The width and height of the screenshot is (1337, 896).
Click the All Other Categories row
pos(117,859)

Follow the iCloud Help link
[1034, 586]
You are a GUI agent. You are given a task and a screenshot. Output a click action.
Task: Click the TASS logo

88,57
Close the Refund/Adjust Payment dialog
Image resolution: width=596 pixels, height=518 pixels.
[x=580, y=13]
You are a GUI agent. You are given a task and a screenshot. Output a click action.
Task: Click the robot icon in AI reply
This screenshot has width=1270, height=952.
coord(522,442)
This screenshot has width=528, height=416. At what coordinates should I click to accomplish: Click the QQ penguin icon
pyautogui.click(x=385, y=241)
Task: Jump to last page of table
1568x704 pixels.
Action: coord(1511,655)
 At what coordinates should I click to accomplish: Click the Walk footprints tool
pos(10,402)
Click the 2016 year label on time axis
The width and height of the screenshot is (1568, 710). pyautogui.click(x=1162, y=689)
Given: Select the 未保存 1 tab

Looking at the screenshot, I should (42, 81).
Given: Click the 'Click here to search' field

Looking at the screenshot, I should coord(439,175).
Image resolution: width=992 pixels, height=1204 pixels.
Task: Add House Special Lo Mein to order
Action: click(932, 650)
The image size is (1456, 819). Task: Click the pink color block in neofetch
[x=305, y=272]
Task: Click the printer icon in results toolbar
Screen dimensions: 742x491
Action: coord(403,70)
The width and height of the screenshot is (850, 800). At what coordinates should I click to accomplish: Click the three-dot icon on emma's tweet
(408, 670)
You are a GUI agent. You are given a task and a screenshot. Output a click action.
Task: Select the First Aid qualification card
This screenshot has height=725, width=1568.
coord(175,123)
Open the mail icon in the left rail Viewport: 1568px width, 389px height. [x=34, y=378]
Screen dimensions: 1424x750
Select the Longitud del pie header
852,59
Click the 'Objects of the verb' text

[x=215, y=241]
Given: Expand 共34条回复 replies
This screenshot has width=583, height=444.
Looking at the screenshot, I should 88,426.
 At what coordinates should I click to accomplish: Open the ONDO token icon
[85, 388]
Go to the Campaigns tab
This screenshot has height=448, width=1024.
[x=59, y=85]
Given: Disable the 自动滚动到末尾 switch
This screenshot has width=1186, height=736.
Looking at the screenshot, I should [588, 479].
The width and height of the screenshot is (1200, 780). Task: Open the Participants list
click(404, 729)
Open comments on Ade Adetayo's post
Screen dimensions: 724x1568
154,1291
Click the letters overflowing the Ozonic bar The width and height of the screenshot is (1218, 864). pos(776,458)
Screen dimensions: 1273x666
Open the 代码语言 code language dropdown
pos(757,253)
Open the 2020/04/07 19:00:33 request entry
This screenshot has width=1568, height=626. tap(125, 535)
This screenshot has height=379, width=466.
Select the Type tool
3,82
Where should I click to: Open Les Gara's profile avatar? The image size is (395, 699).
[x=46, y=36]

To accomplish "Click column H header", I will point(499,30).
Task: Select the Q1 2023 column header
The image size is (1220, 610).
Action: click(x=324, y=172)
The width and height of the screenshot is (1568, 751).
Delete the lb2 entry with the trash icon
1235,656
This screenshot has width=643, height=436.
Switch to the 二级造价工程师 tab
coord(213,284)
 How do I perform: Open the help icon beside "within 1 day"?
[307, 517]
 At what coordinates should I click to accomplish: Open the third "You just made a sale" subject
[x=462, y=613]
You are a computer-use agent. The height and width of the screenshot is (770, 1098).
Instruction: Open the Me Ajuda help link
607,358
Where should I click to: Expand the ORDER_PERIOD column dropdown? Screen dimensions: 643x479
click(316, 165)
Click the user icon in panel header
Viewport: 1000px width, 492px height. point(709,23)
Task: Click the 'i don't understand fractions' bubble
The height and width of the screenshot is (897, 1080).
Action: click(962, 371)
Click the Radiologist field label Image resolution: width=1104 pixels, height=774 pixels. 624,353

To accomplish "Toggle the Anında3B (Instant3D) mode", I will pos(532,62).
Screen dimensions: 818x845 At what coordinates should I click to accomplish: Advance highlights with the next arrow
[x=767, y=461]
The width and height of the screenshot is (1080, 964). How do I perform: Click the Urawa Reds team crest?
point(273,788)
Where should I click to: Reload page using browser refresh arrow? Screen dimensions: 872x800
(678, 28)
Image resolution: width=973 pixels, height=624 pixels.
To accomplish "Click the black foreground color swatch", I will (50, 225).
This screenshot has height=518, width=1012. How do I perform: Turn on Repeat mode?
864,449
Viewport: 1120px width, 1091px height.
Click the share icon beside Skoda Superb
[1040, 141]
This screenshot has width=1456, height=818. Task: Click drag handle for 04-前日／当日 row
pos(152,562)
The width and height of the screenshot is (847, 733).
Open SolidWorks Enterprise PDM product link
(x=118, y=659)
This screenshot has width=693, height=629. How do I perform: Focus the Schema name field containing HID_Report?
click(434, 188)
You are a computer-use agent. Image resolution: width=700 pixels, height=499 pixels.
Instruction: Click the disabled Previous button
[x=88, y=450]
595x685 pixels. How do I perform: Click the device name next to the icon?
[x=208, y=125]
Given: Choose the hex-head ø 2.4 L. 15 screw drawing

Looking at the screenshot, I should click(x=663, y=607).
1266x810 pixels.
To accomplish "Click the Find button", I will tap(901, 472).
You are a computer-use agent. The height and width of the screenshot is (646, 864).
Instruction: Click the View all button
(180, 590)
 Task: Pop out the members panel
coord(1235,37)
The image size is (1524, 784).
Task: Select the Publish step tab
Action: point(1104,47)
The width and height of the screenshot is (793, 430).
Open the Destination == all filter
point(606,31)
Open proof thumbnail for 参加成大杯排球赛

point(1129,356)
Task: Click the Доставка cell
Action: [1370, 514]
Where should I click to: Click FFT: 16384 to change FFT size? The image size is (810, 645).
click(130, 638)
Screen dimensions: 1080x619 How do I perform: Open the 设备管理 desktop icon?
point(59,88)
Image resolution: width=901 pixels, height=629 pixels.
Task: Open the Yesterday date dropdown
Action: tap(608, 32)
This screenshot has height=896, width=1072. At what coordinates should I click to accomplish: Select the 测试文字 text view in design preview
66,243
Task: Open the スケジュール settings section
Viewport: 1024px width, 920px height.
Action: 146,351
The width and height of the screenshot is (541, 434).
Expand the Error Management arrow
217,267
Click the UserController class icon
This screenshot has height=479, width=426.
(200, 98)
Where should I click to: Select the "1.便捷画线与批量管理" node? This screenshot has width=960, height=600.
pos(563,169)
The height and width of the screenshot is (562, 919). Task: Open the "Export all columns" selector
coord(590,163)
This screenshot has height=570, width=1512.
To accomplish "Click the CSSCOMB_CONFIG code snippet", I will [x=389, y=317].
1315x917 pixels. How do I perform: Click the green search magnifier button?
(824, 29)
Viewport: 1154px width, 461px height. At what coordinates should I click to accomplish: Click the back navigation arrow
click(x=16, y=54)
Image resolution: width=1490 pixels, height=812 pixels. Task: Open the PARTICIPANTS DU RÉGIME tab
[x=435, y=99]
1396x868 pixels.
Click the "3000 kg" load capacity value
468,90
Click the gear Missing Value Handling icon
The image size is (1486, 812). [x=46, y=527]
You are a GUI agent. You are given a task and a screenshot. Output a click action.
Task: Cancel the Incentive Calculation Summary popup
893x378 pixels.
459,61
■ ■ ■ ■ ■
> _About this task_
For every line in the material, write out an exact copy.

> _Task solution_
The width and height of the screenshot is (1337, 896).
Click the All Other Categories row
pos(117,859)

Follow the iCloud Help link
[1034, 586]
You are a GUI agent. You are given a task and a screenshot. Output a click action.
Task: Click the TASS logo

88,57
Close the Refund/Adjust Payment dialog
Image resolution: width=596 pixels, height=518 pixels.
[x=580, y=13]
You are a GUI agent. You are given a task and a screenshot. Output a click action.
Task: Click the robot icon in AI reply
This screenshot has width=1270, height=952.
coord(522,442)
This screenshot has width=528, height=416. At what coordinates should I click to accomplish: Click the QQ penguin icon
pyautogui.click(x=385, y=241)
Task: Jump to last page of table
1568x704 pixels.
Action: coord(1511,655)
 At what coordinates should I click to accomplish: Click the Walk footprints tool
pos(10,402)
Click the 2016 year label on time axis
The width and height of the screenshot is (1568, 710). pyautogui.click(x=1162, y=689)
Given: Select the 未保存 1 tab

Looking at the screenshot, I should (42, 81).
Given: Click the 'Click here to search' field

Looking at the screenshot, I should coord(439,175).
Image resolution: width=992 pixels, height=1204 pixels.
Task: Add House Special Lo Mein to order
Action: click(932, 650)
The image size is (1456, 819). Task: Click the pink color block in neofetch
[x=305, y=272]
Task: Click the printer icon in results toolbar
Screen dimensions: 742x491
Action: coord(403,70)
The width and height of the screenshot is (850, 800). At what coordinates should I click to accomplish: Click the three-dot icon on emma's tweet
(408, 670)
You are a GUI agent. You are given a task and a screenshot. Output a click action.
Task: Select the First Aid qualification card
This screenshot has height=725, width=1568.
coord(175,123)
Open the mail icon in the left rail Viewport: 1568px width, 389px height. [x=34, y=378]
Screen dimensions: 1424x750
Select the Longitud del pie header
852,59
Click the 'Objects of the verb' text

[x=215, y=241]
Given: Expand 共34条回复 replies
This screenshot has width=583, height=444.
Looking at the screenshot, I should 88,426.
 At what coordinates should I click to accomplish: Open the ONDO token icon
[85, 388]
Go to the Campaigns tab
This screenshot has height=448, width=1024.
[x=59, y=85]
Given: Disable the 自动滚动到末尾 switch
This screenshot has width=1186, height=736.
Looking at the screenshot, I should [588, 479].
The width and height of the screenshot is (1200, 780). Task: Open the Participants list
click(404, 729)
Open comments on Ade Adetayo's post
Screen dimensions: 724x1568
154,1291
Click the letters overflowing the Ozonic bar The width and height of the screenshot is (1218, 864). pos(776,458)
Screen dimensions: 1273x666
Open the 代码语言 code language dropdown
pos(757,253)
Open the 2020/04/07 19:00:33 request entry
This screenshot has width=1568, height=626. tap(125, 535)
This screenshot has height=379, width=466.
Select the Type tool
3,82
Where should I click to: Open Les Gara's profile avatar? The image size is (395, 699).
[x=46, y=36]

To accomplish "Click column H header", I will point(499,30).
Task: Select the Q1 2023 column header
The image size is (1220, 610).
Action: click(x=324, y=172)
The width and height of the screenshot is (1568, 751).
Delete the lb2 entry with the trash icon
1235,656
This screenshot has width=643, height=436.
Switch to the 二级造价工程师 tab
coord(213,284)
 How do I perform: Open the help icon beside "within 1 day"?
[307, 517]
 At what coordinates should I click to accomplish: Open the third "You just made a sale" subject
[x=462, y=613]
You are a computer-use agent. The height and width of the screenshot is (770, 1098).
Instruction: Open the Me Ajuda help link
607,358
Where should I click to: Expand the ORDER_PERIOD column dropdown? Screen dimensions: 643x479
click(316, 165)
Click the user icon in panel header
Viewport: 1000px width, 492px height. point(709,23)
Task: Click the 'i don't understand fractions' bubble
The height and width of the screenshot is (897, 1080).
Action: click(962, 371)
Click the Radiologist field label Image resolution: width=1104 pixels, height=774 pixels. 624,353

To accomplish "Toggle the Anında3B (Instant3D) mode", I will pos(532,62).
Screen dimensions: 818x845 At what coordinates should I click to accomplish: Advance highlights with the next arrow
[x=767, y=461]
The width and height of the screenshot is (1080, 964). How do I perform: Click the Urawa Reds team crest?
point(273,788)
Where should I click to: Reload page using browser refresh arrow? Screen dimensions: 872x800
(678, 28)
Image resolution: width=973 pixels, height=624 pixels.
To accomplish "Click the black foreground color swatch", I will (50, 225).
This screenshot has height=518, width=1012. How do I perform: Turn on Repeat mode?
864,449
Viewport: 1120px width, 1091px height.
Click the share icon beside Skoda Superb
[1040, 141]
This screenshot has width=1456, height=818. Task: Click drag handle for 04-前日／当日 row
pos(152,562)
The width and height of the screenshot is (847, 733).
Open SolidWorks Enterprise PDM product link
(x=118, y=659)
This screenshot has width=693, height=629. How do I perform: Focus the Schema name field containing HID_Report?
click(434, 188)
You are a computer-use agent. Image resolution: width=700 pixels, height=499 pixels.
Instruction: Click the disabled Previous button
[x=88, y=450]
595x685 pixels. How do I perform: Click the device name next to the icon?
[x=208, y=125]
Given: Choose the hex-head ø 2.4 L. 15 screw drawing

Looking at the screenshot, I should click(x=663, y=607).
1266x810 pixels.
To accomplish "Click the Find button", I will tap(901, 472).
You are a computer-use agent. The height and width of the screenshot is (646, 864).
Instruction: Click the View all button
(180, 590)
 Task: Pop out the members panel
coord(1235,37)
The image size is (1524, 784).
Task: Select the Publish step tab
Action: point(1104,47)
The width and height of the screenshot is (793, 430).
Open the Destination == all filter
point(606,31)
Open proof thumbnail for 参加成大杯排球赛

point(1129,356)
Task: Click the Доставка cell
Action: [1370, 514]
Where should I click to: Click FFT: 16384 to change FFT size? The image size is (810, 645).
click(130, 638)
Screen dimensions: 1080x619 How do I perform: Open the 设备管理 desktop icon?
point(59,88)
Image resolution: width=901 pixels, height=629 pixels.
Task: Open the Yesterday date dropdown
Action: tap(608, 32)
This screenshot has height=896, width=1072. At what coordinates should I click to accomplish: Select the 测试文字 text view in design preview
66,243
Task: Open the スケジュール settings section
Viewport: 1024px width, 920px height.
Action: 146,351
The width and height of the screenshot is (541, 434).
Expand the Error Management arrow
217,267
Click the UserController class icon
This screenshot has height=479, width=426.
(200, 98)
Where should I click to: Select the "1.便捷画线与批量管理" node? This screenshot has width=960, height=600.
pos(563,169)
The height and width of the screenshot is (562, 919). Task: Open the "Export all columns" selector
coord(590,163)
This screenshot has height=570, width=1512.
To accomplish "Click the CSSCOMB_CONFIG code snippet", I will [x=389, y=317].
1315x917 pixels. How do I perform: Click the green search magnifier button?
(824, 29)
Viewport: 1154px width, 461px height. At what coordinates should I click to accomplish: Click the back navigation arrow
click(x=16, y=54)
Image resolution: width=1490 pixels, height=812 pixels. Task: Open the PARTICIPANTS DU RÉGIME tab
[x=435, y=99]
1396x868 pixels.
Click the "3000 kg" load capacity value
468,90
Click the gear Missing Value Handling icon
The image size is (1486, 812). [x=46, y=527]
You are a GUI agent. You are given a task and a screenshot. Output a click action.
Task: Cancel the Incentive Calculation Summary popup
893x378 pixels.
459,61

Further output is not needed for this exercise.